**Source records:**
________
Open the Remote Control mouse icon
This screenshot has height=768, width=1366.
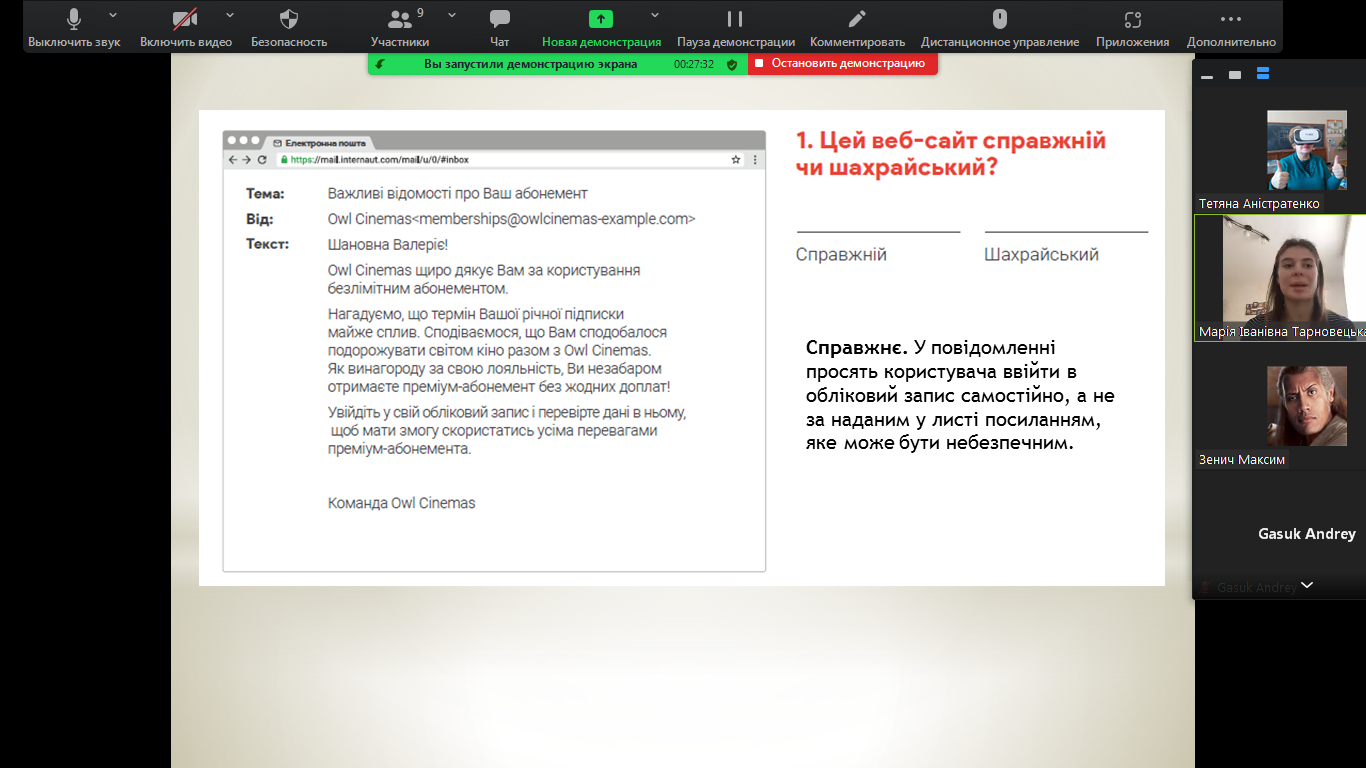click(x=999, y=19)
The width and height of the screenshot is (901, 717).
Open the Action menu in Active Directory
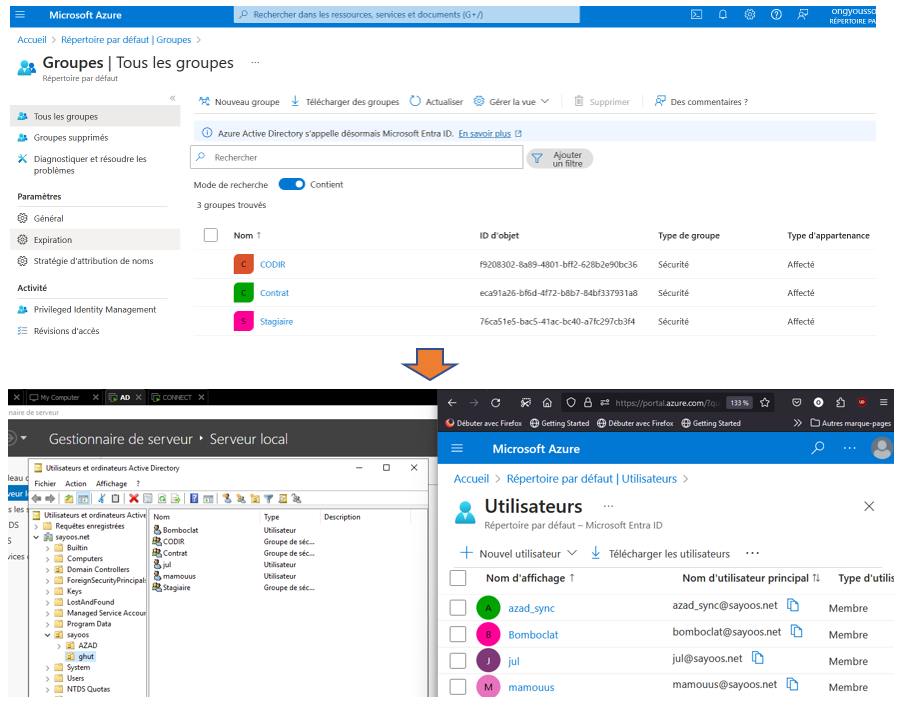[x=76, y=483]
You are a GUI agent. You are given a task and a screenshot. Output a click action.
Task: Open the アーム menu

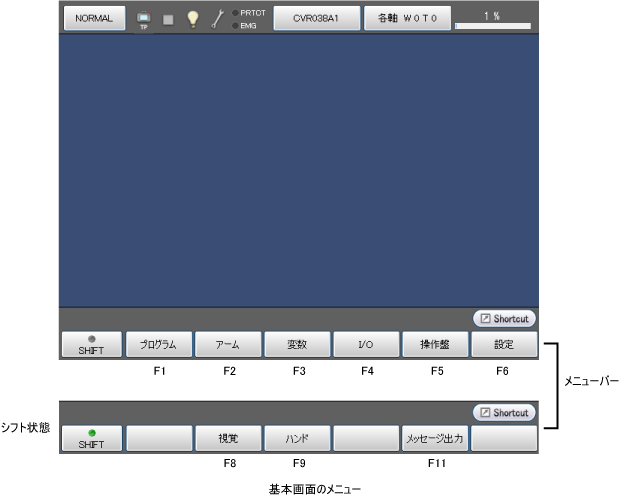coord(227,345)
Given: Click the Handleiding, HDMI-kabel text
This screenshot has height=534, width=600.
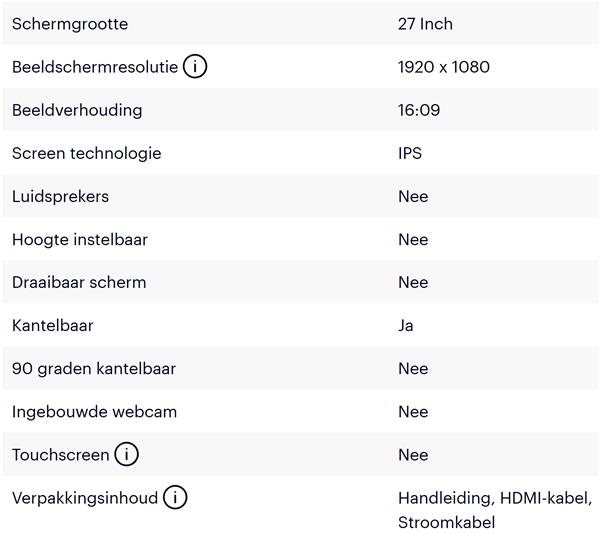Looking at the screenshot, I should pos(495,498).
________
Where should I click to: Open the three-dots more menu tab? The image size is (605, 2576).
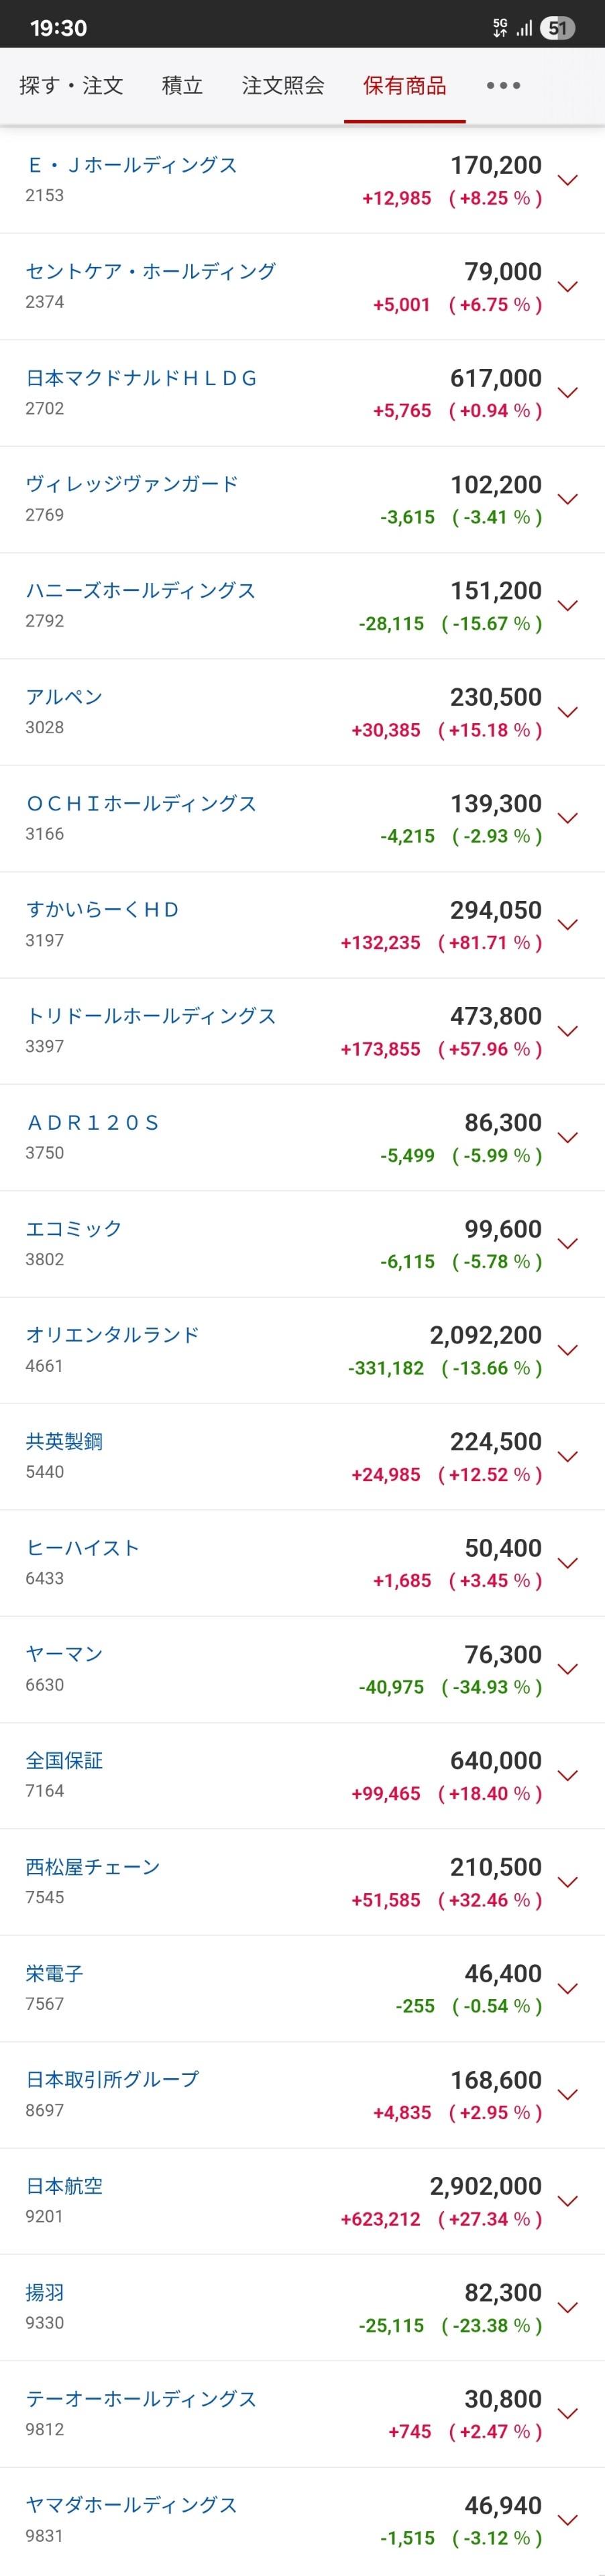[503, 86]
________
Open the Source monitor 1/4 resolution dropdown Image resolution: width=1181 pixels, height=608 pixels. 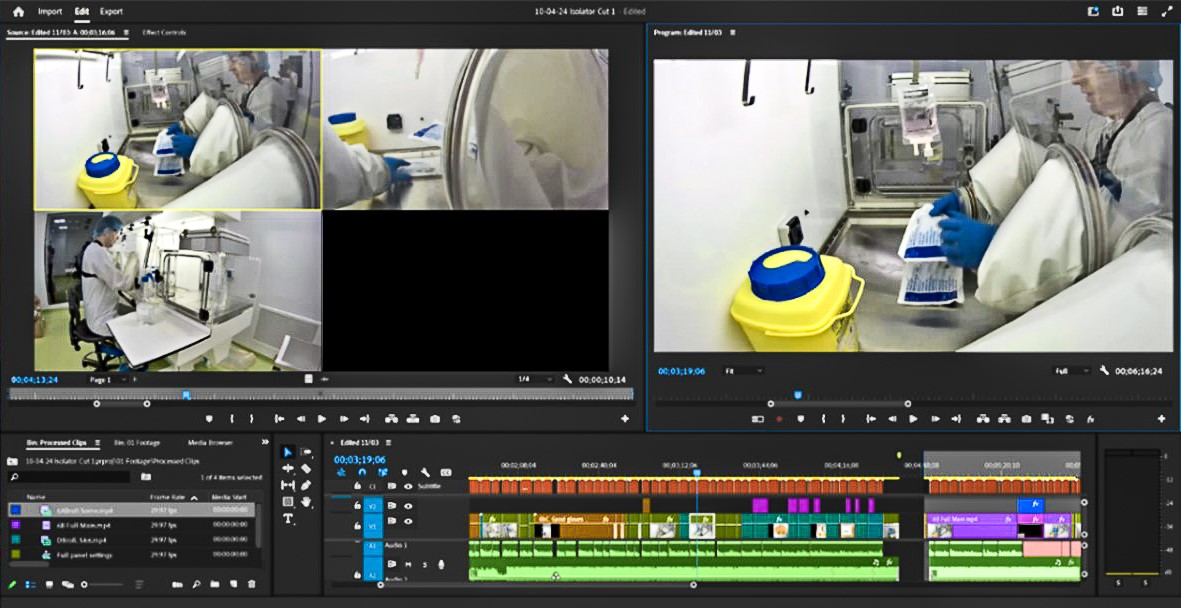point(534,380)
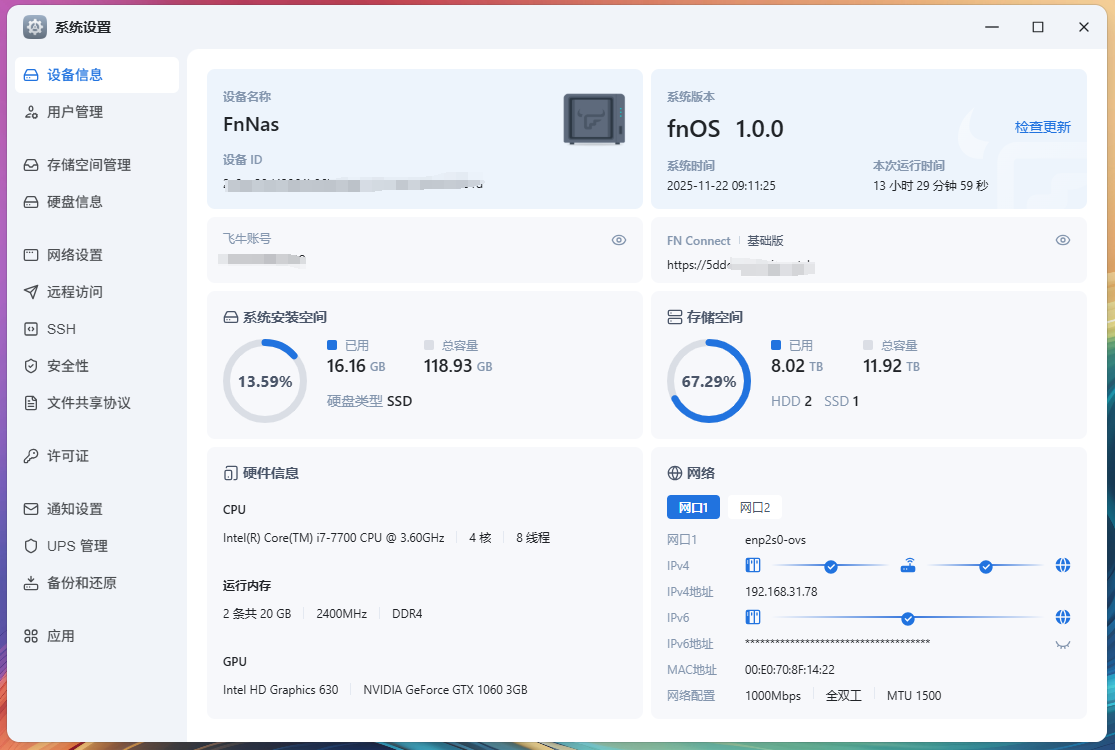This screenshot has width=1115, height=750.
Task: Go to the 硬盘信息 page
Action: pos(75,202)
________
**The task:** Starting at the line with "Open the Remote Control mouse icon" and finishing at the line with "Given: Click the Handleiding, HDMI-kabel text", copy the material above exactly, both lines included. Nothing else goes in, and no pictures.

**Reply:**
Open the Remote Control mouse icon
This screenshot has height=768, width=1366.
click(x=999, y=19)
The width and height of the screenshot is (901, 717).
Open the Action menu in Active Directory
[x=76, y=483]
You are a GUI agent. You are given a task and a screenshot. Output a click action.
Task: Open the アーム menu

coord(227,345)
Given: Click the Handleiding, HDMI-kabel text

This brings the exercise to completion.